CHECK YOUR UNDERSTANDING ▸
A: From the Kentucky history entries below, list every year that is mentioned.
B: Revise the passage of the Kentucky history entries that opens with "March 14, 1948, the" and closes with "as Bloody Sunday.", putting "Lexington" wherever "Louisville" appears.

March 14, 1945, two Kentucky Highway Patrol officers posed with some confiscated moonshine after federal agents raided a still at Fox Gap.

Localtonians wish a Happy Birthday to Henderson native Darrell Addison Posey, born in 1947.  An obituary described him as an “anthropologist who gave up scholarly detachment to fight for the rights of native peoples.

March 14, 1948, the legislature declared Jefferson Davis Day and Confederate Memorial Day a holiday to be observed on June 3.  It Happened Today in Kentucky History by Robert A. Powell, pg: 30

March 14, 1961, Louisville police arrested 177 out of 300 protestors in one of the “liveliest” days of protesting Kentucky had ever seen.  Many arrested included civil-rights movement leaders.  Police Chief Binder pulled Frank Stanley, Jr. from a protest outside a movie theater and took him to a police wagon.

March 14, 1965, Governor Ned Breathitt and 3,000 people marched in Louisville.  The gathering was one of many held throughout America to protest the murder of a white Unitarian minister in Selma, Alabama, a week earlier.   The day would later be known as Bloody Sunday.

INFORMATION PROVIDED ▸
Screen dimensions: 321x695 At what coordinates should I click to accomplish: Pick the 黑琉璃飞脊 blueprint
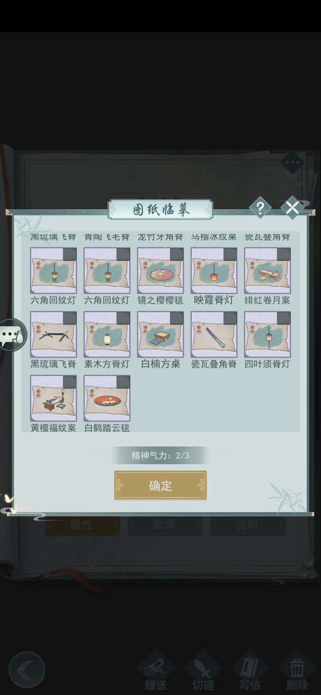[x=54, y=335]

SOLUTIONS BELOW ▸
A: 1945, 1947, 1948, 1961, 1965

B:
March 14, 1948, the legislature declared Jefferson Davis Day and Confederate Memorial Day a holiday to be observed on June 3.  It Happened Today in Kentucky History by Robert A. Powell, pg: 30

March 14, 1961, Lexington police arrested 177 out of 300 protestors in one of the “liveliest” days of protesting Kentucky had ever seen.  Many arrested included civil-rights movement leaders.  Police Chief Binder pulled Frank Stanley, Jr. from a protest outside a movie theater and took him to a police wagon.

March 14, 1965, Governor Ned Breathitt and 3,000 people marched in Lexington.  The gathering was one of many held throughout America to protest the murder of a white Unitarian minister in Selma, Alabama, a week earlier.   The day would later be known as Bloody Sunday.